Work instruction.
Look in the material below for the line holding "Task: Select the 風の谷のナウシカ film button". Set it down exactly, with each later line up to and including the line holding "Given: Sort by the Econ column header".

Provided records.
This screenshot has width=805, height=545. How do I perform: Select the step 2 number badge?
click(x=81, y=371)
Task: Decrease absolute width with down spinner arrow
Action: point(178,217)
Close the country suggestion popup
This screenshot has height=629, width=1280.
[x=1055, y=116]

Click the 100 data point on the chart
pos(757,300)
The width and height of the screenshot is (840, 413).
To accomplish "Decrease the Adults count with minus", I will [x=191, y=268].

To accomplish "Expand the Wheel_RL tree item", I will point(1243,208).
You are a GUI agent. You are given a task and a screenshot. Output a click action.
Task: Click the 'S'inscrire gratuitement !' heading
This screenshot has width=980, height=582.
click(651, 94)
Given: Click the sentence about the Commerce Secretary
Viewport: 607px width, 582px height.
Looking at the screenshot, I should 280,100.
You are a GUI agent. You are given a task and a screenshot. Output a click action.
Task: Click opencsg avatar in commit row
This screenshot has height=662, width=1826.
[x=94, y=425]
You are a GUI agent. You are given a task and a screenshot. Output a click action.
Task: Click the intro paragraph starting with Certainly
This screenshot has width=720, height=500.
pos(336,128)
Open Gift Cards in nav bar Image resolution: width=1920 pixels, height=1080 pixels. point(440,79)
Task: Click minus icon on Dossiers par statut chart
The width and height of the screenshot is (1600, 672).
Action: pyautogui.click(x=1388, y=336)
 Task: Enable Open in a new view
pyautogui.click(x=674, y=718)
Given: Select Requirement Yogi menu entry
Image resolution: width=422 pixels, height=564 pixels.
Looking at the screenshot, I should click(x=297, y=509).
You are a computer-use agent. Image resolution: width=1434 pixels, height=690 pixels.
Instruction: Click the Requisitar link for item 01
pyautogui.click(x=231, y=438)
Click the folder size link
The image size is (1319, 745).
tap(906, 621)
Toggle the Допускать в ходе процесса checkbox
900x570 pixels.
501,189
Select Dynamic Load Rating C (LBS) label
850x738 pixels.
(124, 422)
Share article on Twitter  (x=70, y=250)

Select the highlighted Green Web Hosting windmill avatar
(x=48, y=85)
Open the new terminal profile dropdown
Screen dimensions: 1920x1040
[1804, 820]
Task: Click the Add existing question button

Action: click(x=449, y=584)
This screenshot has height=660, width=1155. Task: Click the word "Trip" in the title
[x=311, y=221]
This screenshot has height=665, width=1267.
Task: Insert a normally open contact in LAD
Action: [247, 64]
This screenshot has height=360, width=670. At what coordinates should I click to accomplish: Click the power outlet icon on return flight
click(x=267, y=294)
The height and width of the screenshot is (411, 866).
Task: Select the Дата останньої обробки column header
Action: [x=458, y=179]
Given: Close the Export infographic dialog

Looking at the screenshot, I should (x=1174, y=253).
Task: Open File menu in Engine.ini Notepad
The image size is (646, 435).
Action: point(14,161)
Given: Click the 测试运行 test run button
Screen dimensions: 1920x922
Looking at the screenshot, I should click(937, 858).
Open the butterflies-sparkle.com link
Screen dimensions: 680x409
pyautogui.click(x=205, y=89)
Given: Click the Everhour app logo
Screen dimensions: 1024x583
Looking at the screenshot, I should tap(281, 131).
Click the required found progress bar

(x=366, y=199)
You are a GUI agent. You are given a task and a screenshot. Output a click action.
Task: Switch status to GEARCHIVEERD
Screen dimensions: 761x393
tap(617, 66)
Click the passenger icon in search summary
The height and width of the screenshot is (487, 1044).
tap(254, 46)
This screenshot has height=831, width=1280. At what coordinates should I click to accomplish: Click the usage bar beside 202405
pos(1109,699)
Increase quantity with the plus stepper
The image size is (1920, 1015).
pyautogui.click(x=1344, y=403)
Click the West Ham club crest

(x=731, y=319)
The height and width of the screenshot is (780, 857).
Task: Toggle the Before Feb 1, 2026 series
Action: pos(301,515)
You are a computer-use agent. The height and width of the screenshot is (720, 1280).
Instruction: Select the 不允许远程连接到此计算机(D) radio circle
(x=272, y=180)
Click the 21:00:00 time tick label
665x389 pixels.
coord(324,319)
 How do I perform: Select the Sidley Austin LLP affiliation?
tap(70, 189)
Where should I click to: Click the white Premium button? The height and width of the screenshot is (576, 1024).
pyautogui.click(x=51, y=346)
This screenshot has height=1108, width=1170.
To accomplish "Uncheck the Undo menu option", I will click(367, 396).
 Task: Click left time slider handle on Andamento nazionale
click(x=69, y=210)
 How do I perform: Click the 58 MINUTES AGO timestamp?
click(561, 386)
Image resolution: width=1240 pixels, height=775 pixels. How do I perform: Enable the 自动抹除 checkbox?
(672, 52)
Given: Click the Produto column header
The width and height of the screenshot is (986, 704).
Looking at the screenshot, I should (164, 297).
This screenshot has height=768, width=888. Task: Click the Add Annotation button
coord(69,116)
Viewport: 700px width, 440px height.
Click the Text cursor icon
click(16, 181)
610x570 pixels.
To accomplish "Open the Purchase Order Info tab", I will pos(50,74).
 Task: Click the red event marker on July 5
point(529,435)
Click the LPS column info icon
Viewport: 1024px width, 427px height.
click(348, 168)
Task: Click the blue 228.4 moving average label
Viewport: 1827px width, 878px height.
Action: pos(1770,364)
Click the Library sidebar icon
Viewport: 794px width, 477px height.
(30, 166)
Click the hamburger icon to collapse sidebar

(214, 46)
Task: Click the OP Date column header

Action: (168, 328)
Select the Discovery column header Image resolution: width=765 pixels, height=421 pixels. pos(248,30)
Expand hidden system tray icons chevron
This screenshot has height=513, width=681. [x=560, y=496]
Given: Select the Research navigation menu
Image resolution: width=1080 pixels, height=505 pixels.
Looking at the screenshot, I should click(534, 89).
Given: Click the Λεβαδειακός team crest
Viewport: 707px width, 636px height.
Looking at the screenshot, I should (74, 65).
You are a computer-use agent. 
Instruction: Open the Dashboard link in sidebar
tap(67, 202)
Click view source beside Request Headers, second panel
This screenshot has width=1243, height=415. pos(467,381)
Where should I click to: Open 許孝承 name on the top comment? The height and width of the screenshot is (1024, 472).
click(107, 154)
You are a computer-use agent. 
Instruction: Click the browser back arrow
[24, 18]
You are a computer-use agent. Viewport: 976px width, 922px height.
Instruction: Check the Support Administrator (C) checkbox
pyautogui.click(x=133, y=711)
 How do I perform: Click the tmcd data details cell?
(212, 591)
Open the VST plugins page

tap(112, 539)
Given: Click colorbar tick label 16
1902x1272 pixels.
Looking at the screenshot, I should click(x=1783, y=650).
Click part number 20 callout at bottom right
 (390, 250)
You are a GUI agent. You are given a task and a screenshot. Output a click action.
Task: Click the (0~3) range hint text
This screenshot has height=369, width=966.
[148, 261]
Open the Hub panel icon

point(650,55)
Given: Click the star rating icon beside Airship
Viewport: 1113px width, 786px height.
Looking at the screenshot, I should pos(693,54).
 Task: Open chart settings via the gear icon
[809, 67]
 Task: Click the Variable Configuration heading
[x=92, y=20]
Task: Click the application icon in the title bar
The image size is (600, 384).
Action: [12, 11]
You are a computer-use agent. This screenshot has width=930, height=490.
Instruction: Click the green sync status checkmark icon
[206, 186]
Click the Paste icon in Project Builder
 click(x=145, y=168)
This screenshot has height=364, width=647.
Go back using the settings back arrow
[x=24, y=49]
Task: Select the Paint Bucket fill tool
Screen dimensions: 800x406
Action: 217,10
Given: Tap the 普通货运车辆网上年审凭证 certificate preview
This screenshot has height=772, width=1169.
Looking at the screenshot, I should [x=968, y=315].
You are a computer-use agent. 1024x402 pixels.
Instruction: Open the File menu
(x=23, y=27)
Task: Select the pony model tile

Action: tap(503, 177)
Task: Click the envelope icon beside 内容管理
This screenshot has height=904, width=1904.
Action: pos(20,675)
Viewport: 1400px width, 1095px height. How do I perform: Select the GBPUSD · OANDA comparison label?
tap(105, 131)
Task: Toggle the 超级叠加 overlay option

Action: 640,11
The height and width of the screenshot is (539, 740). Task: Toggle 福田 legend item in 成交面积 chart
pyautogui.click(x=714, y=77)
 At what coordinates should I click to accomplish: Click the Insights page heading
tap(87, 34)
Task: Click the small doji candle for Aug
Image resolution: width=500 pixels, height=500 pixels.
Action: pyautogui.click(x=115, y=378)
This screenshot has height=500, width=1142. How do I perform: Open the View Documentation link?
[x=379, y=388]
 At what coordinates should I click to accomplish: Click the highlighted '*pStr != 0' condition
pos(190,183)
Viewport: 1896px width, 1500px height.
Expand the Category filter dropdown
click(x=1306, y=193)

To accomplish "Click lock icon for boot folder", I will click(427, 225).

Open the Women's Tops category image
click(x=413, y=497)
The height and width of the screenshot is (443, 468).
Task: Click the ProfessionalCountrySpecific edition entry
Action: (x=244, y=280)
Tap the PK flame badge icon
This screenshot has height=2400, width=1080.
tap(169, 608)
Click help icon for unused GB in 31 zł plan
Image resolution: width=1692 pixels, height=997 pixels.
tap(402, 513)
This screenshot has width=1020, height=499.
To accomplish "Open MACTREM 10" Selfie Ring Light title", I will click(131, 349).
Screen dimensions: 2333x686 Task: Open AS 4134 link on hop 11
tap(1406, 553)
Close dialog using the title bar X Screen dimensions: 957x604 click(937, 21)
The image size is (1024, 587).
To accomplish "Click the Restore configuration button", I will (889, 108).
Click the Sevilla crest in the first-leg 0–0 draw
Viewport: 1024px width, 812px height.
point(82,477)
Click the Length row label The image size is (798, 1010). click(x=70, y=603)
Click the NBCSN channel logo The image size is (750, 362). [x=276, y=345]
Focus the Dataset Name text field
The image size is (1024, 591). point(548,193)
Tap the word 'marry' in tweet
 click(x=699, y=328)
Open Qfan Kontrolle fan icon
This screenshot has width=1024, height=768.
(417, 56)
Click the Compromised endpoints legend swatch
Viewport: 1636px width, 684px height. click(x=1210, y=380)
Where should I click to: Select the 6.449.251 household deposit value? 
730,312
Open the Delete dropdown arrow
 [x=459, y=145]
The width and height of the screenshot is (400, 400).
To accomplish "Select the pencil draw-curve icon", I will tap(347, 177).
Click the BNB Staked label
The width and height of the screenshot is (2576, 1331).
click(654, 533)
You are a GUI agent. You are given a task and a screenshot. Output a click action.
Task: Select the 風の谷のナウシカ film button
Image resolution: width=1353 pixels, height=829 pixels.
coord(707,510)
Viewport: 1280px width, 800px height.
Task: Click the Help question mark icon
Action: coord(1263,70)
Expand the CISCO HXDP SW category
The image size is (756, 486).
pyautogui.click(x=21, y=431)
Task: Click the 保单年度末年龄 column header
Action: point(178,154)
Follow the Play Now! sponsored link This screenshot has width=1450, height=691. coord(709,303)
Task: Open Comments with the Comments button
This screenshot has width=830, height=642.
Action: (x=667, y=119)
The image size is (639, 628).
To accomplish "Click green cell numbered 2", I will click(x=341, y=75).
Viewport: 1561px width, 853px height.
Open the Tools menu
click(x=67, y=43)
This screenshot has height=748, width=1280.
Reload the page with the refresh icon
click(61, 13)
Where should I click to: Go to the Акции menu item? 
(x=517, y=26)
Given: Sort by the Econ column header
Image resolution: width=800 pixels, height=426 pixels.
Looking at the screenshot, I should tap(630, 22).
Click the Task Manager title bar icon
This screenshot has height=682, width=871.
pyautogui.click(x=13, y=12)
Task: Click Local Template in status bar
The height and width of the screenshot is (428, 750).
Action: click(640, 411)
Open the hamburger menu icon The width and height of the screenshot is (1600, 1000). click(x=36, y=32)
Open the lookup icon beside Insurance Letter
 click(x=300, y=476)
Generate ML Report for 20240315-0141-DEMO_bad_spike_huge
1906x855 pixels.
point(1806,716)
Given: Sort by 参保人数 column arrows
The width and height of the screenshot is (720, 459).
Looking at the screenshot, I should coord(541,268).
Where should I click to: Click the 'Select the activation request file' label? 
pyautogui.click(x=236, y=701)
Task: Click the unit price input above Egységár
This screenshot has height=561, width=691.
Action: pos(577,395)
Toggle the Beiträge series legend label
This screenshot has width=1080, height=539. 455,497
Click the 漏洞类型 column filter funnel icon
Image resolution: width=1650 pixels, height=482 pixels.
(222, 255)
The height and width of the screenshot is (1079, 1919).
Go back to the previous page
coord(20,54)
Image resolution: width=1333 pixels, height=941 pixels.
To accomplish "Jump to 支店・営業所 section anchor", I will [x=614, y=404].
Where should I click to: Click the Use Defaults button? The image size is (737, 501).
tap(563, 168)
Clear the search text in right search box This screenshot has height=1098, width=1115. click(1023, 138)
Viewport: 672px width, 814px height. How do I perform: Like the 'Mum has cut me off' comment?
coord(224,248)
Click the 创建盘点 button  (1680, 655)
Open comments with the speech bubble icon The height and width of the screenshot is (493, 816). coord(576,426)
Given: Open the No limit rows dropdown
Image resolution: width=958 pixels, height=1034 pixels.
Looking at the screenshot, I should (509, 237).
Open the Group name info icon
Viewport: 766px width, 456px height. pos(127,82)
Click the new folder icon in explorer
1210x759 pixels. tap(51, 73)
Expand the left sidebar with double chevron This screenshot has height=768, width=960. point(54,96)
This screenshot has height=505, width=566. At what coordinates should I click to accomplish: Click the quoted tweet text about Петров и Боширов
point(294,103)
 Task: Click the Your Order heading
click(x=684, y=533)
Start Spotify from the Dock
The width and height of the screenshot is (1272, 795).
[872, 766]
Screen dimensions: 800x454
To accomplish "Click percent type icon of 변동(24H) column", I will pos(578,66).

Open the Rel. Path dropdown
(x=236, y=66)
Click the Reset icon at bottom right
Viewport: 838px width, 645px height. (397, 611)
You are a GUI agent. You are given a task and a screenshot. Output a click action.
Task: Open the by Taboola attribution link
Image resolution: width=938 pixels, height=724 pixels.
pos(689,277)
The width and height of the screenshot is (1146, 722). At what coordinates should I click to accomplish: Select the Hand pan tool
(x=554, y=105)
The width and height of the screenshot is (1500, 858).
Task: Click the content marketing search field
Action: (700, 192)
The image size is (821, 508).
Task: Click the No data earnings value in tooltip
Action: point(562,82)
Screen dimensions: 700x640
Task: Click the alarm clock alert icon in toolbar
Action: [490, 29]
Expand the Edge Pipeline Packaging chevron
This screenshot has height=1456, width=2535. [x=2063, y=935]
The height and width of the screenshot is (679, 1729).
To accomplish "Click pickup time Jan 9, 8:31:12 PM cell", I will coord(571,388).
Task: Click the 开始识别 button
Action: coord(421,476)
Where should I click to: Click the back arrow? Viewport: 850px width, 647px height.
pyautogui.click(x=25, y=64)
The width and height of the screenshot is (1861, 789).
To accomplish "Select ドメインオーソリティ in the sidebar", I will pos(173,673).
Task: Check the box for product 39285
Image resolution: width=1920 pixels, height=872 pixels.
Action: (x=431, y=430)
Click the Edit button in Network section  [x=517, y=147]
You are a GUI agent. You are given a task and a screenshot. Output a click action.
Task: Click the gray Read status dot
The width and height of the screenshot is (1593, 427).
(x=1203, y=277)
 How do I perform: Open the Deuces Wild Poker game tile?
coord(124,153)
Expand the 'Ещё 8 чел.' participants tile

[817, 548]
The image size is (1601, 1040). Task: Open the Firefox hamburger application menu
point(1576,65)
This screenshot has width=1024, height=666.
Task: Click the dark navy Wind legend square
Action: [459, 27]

Exercise solution.
Task: Select the 風の谷のナウシカ film button
Image resolution: width=1353 pixels, height=829 pixels.
coord(707,510)
Viewport: 1280px width, 800px height.
Task: Click the Help question mark icon
Action: coord(1263,70)
Expand the CISCO HXDP SW category
The image size is (756, 486).
pyautogui.click(x=21, y=431)
Task: Click the 保单年度末年龄 column header
Action: point(178,154)
Follow the Play Now! sponsored link This screenshot has width=1450, height=691. coord(709,303)
Task: Open Comments with the Comments button
This screenshot has width=830, height=642.
Action: (x=667, y=119)
The image size is (639, 628).
To accomplish "Click green cell numbered 2", I will click(x=341, y=75).
Viewport: 1561px width, 853px height.
Open the Tools menu
click(x=67, y=43)
This screenshot has height=748, width=1280.
Reload the page with the refresh icon
click(61, 13)
Where should I click to: Go to the Акции menu item? 
(x=517, y=26)
Given: Sort by the Econ column header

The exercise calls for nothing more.